Si vedono zombi che vanno in moto. E impennano. Cinematografati senza un briciolo di ironia, se non eterodiretta, discrezionale. Retribution è un ulteriore passo avanti in quella svolta semi-demenziale che ci era parso Afterlife. Ma qui siamo oltre e ci siamo con un’evidenza tale che sarebbe davvero difficile non scorgere un’intenzionalità progettuale. Paul W.S. Anderson, cioè, si allontana sempre più dal cinema e si avvicina sempre di più al gioco. O a qualcos’altro. Perché Resident Evil [i(l) gioco/chi] è/sono l’emblema della chincaglieria horror decontestualizzata e ricontestualizzata in un “fuori contesto” perenne, il regno della narrazione metaparodica, l’emblema di quanto i videogiochi sanno essere artificiosi e assurdi, schiavi volontari di regole illogiche e di meccanismi autosufficienti privi di qualunque appiglio al realismo.

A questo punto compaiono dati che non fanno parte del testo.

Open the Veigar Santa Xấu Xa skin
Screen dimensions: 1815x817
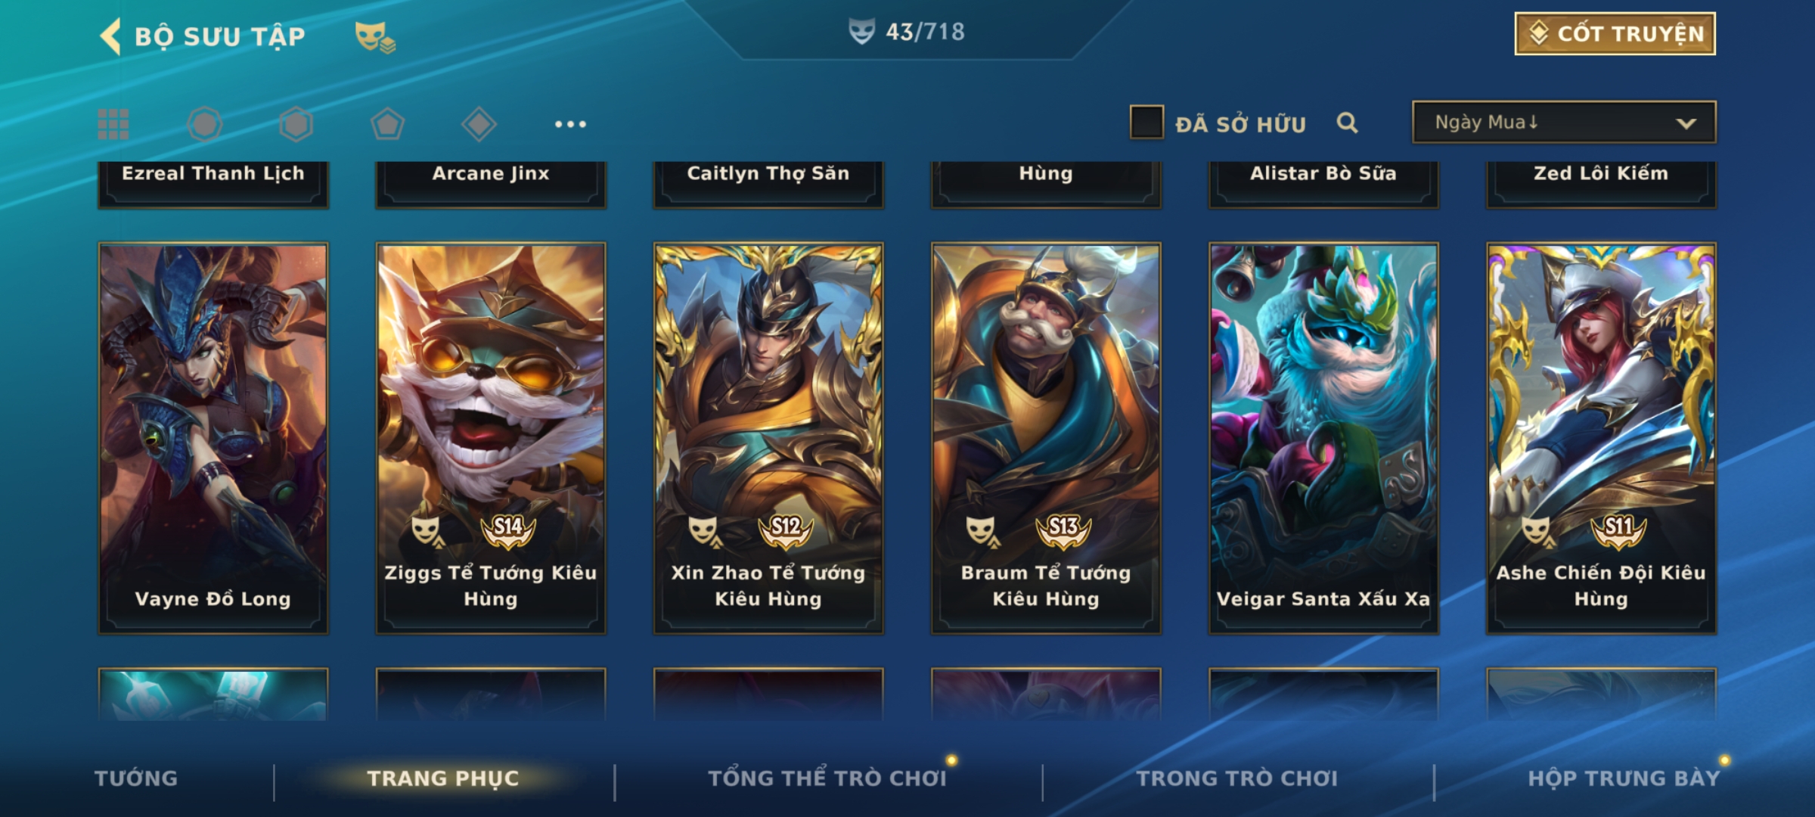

La saga di Anderson è diventata esattamente questo: un universo riconoscibile e sempre più coraggioso, nel suo perdere consistenza materica, nel suo allontanarsi dal buon senso, nel suo sfidare il “gusto comune” dello spettatore da multisala.

Per chi è pensato Resident Evil: Retribution? Apparentemente, per qualche recensore appassionato di videogiochi che si mette a blaterare di progettualità metaparodica di stampo concettuale – oppure - per i fanboy della saga Capcom, legati a “quel tipo” di cosmologia diegetica e poco interessati al “film” in quanto tale. Restano probabilmente esclusi gli spettatori, diciamo, medi (in senso buono), che vanno al cinema aspettandosi cinema. Perché Retribution sembra sempre più disposto a sacrificare il suo status di “Film” in nome della sua aderenza metatestuale alla fonte. Un’aderenza, diremmo, totale e generalizzata.  L’incipit è presunto-cool (la  sequenza in reverse), doppio dei trailer videogiocosi più (Dead Island, anch’esso in reverse) o meno recenti (il primo Gears of War, con la Mad World di Gary Jules), giocati sull’arty-tudine da asporto. Il prosieguo è l’omaggio alla fonte della fonte (lo zombi movie classico, con ambientazione urbana, l’epidemia globale ecc) e il resto è puro nonsense RE style, da tutti i punti di vista, con dichiarazione d’intenti e di poetica incorporata/e. La storia è complicata quanto demente e i cambi di location sono meta-finzionali (i mega-set-test-sperimentali della Umbrella), dunque evidentemente gratuiti, dunque doppi perfetti degli omologhi passaggi da ambientazione ad ambientazione dei vari capitoli della saga che hanno flebili quando non assenti giustificazioni narrative e servono solo per fornire un po’ di varietà al gameplay e all’esperienza ludica in generale. Per il resto, registicamente siamo ancora(ti) al freeze frame multiangolo e al bullet time (sembra impossibile, nel 2012, però è così) ma - ancora - non si fa che riprodurre quello sclerotizzato concetto di spettacolarità che i videogiochi continuano a riservare agli intermezzi non giocabili o ai già inflazionati quick time event, che hanno abbondantemente rotto e ora, insomma, anche basta (cfr. RE6). Ha senso tutto ciò? Al netto delle pippe metaestetiche, nì. Nel senso che la strada è quella intrapresa con Afterlife, che però funzionava decisamente meglio anche come giocattolone multistandard. Retribution è, a suo modo, ancora più estremo, quasi oltre, si diceva in apertura, vicino a un’ipotesi – probabilmente fallita – di postcinema intermediale. Ma sempre meno fruibile e sempre meno “divertente”.